In Figures 1-3, 1-4, and 1-5, you may have noticed that the wavelength of a harmonic is related to the length of the string (that is, the part of the string that is free to vibrate). Figure 1-6 shows all three harmonics at the same time. The wavelength of the first harmonic is twice as long as the string. The wavelength of the second harmonic is the same length as the string. If you look closely, you can also see that the frequency of the second harmonic is twice the frequency of the first harmonic.

Remember the ratios you read about in the Introduction? This is where they come in. In math terms, we say the frequencies of the second harmonic and the first harmonic are in a ratio of 2:1. In musical terms, we say the second harmonic is an octave higher than the first harmonic. The ratio of the frequencies of the third harmonic compared to the second harmonic is 3:2. (In musical terms, the notes are a fifth apart.) So the reason why notes with frequencies in simple ratios like 2:1 and 3:2 sound good together is because they are created by the same vibration! (As you will see in Chapter 2, you can also have overtones that are nonharmonic.)

How to Change Notes on a Chordophone

Chordophones include all kinds of instruments with strings, from violins to guitars to ukuleles to harps. Even pianos and harpsichords (which have strings hidden inside them) are types of chordophones. On a chordophone, there are three main ways to control the frequency of the vibration produced by the strings, and they can be used separately or in combination:

When you pull a string tighter, it will play a higher note. Loosen it and the note goes down. The measurement of how tight a string is stretched is its tension. Most chordophones let you tune the strings to the correct pitch with tuning pegs. When you wrap the end of the string around a tuning peg and turn it, you can increase or decrease the tension in the string.

If you have two strings that are the same length and tension but different thicknesses, the thicker string will play a lower note, and the thinner string will play a higher note. The thickness of a string on a chordophone is called its gauge. Most instruments have a standard length for the strings they use, so a string with a higher gauge will also have a higher mass. The mass is the amount of material in an object.

How do tension and mass affect the pitch of a string? By changing the speed of the sound wave that is traveling along it. A sound wave will move faster along a string that’s tighter or thinner than it will on a string that’s looser or thicker. Since the speed is related to the frequency of the sound wave, that means that tighter or thinner strings have a higher fundamental frequency and play a higher note. The opposite is also true—that’s why a string bass, which can play very deep low notes, uses strings that are thicker and looser than those on a violin or a guitar.

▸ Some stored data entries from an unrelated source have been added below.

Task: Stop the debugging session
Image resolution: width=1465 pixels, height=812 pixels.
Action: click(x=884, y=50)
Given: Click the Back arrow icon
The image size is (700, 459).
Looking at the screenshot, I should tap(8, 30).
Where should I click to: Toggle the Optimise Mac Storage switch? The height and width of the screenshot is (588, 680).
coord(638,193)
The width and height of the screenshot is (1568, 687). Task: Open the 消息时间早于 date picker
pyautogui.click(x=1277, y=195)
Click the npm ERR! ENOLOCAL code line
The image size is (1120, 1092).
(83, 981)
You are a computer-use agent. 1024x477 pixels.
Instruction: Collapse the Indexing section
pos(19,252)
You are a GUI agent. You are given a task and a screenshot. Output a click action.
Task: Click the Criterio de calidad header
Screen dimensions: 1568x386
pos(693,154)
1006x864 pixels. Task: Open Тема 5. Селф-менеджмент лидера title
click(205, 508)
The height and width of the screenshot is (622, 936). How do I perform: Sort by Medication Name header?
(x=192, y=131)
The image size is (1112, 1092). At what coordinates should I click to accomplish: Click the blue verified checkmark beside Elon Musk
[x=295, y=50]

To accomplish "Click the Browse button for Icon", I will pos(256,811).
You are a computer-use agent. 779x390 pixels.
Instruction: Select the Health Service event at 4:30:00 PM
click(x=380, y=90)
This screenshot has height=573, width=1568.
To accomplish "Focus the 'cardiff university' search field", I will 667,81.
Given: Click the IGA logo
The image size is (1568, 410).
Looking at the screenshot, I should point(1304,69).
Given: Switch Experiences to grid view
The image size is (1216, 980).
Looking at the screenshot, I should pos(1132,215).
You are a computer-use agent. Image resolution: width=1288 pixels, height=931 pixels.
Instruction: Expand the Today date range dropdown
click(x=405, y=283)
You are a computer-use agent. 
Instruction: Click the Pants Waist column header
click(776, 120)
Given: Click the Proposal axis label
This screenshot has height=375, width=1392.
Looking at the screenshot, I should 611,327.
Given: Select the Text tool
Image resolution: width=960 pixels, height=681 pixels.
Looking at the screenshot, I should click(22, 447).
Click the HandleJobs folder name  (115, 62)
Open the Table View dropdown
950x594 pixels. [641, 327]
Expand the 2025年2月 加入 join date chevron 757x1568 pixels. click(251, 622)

Some chordophones only have one string, so it’s easy to test the different ways of changing the pitch of a string instrument. Make this Compact Washtub Bass and try it out for yourself!

Project:
Compact Washtub Bass

A washtub bass is one of the homemade instruments that make up the jug band, a type of country music group popular in the early 1900s. It is usually made by connecting a piece of cord from the top of a wooden stick to the middle of a metal tub that has been turned upside down. The tub serves as a sound box, deepening and amplifying the sound. To play this instrument, you tilt the stick to make the string tighter or looser, creating higher and lower notes. Some players also use the stick as a fingerboard, pressing down on the string the same way you would with a guitar or violin. This Compact Washtub Bass has a great sound and doesn’t take up a lot of room. It’s also just the right size for kids.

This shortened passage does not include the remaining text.